HOW TO COMPLETE THIS TASK: The reply should hold nothing except the lines from the one with "Click the magnifying glass search icon" through the end of the entries, duplicated exactly and with no pictures.

[Entries taken from a collection]
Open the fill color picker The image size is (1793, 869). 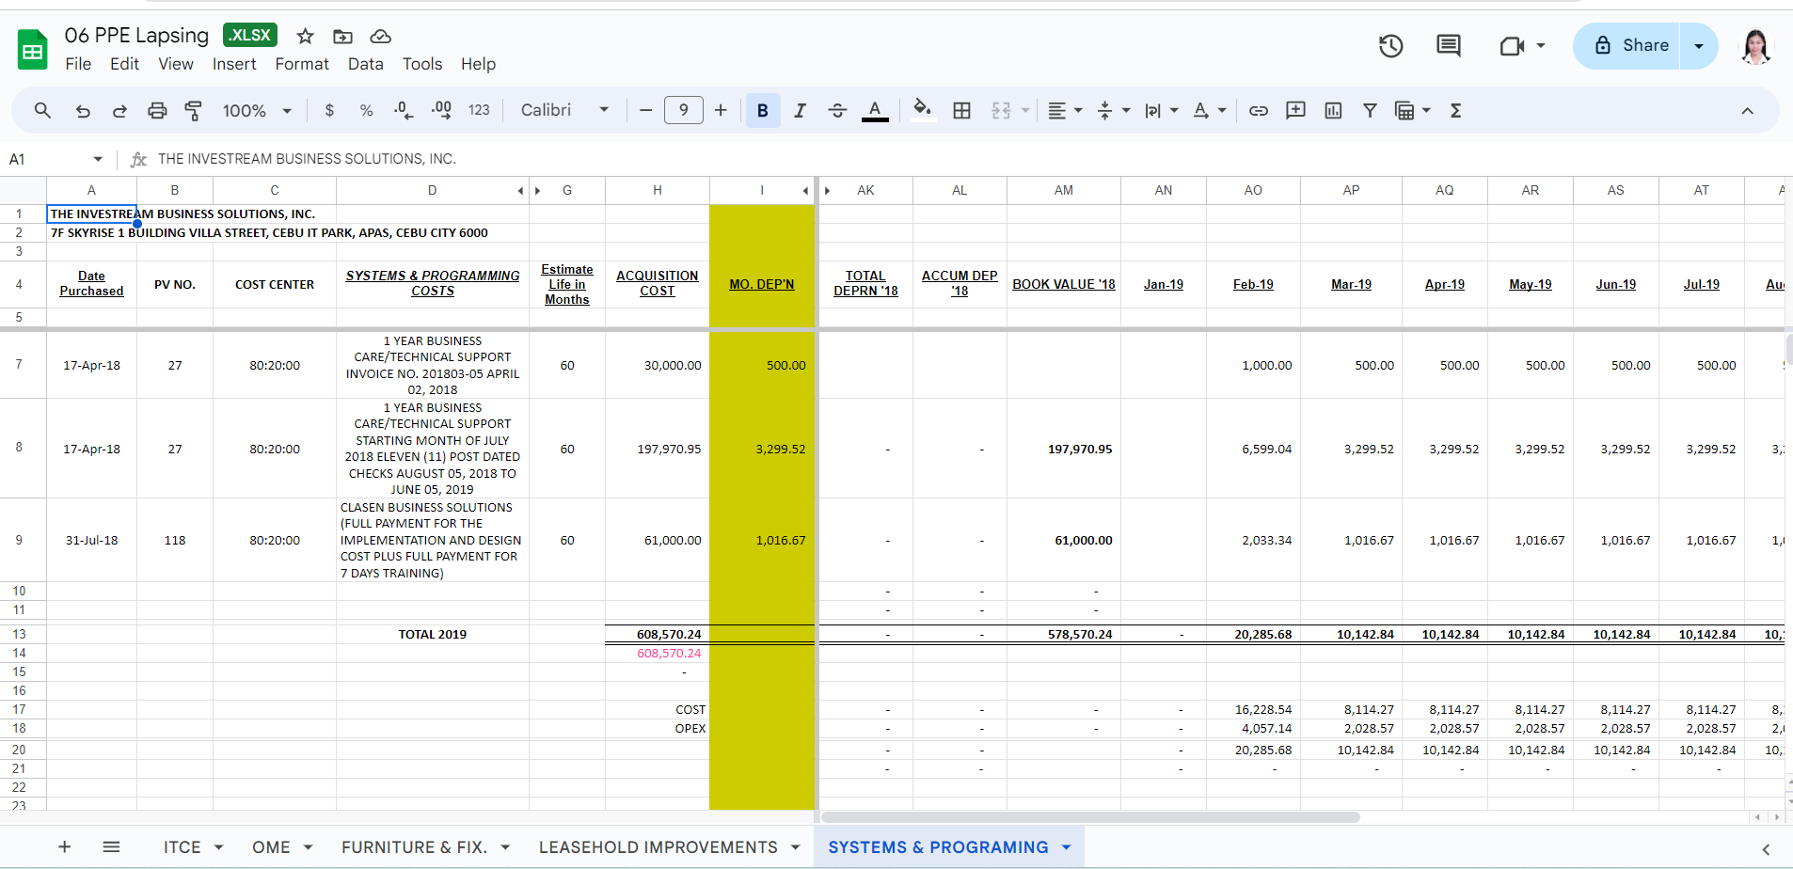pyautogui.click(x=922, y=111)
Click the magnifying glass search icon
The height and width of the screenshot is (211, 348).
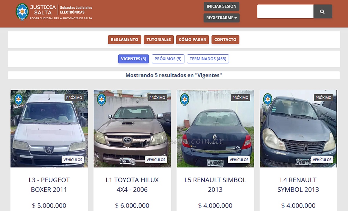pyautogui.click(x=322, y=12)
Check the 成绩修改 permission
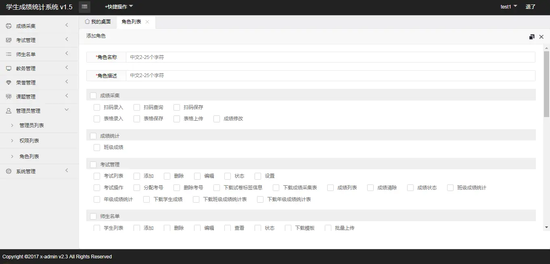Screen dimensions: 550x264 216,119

ANSWER BOX:
Click the magnifying glass search icon
The height and width of the screenshot is (211, 348).
pyautogui.click(x=322, y=12)
Check the 成绩修改 permission
Screen dimensions: 550x264 216,119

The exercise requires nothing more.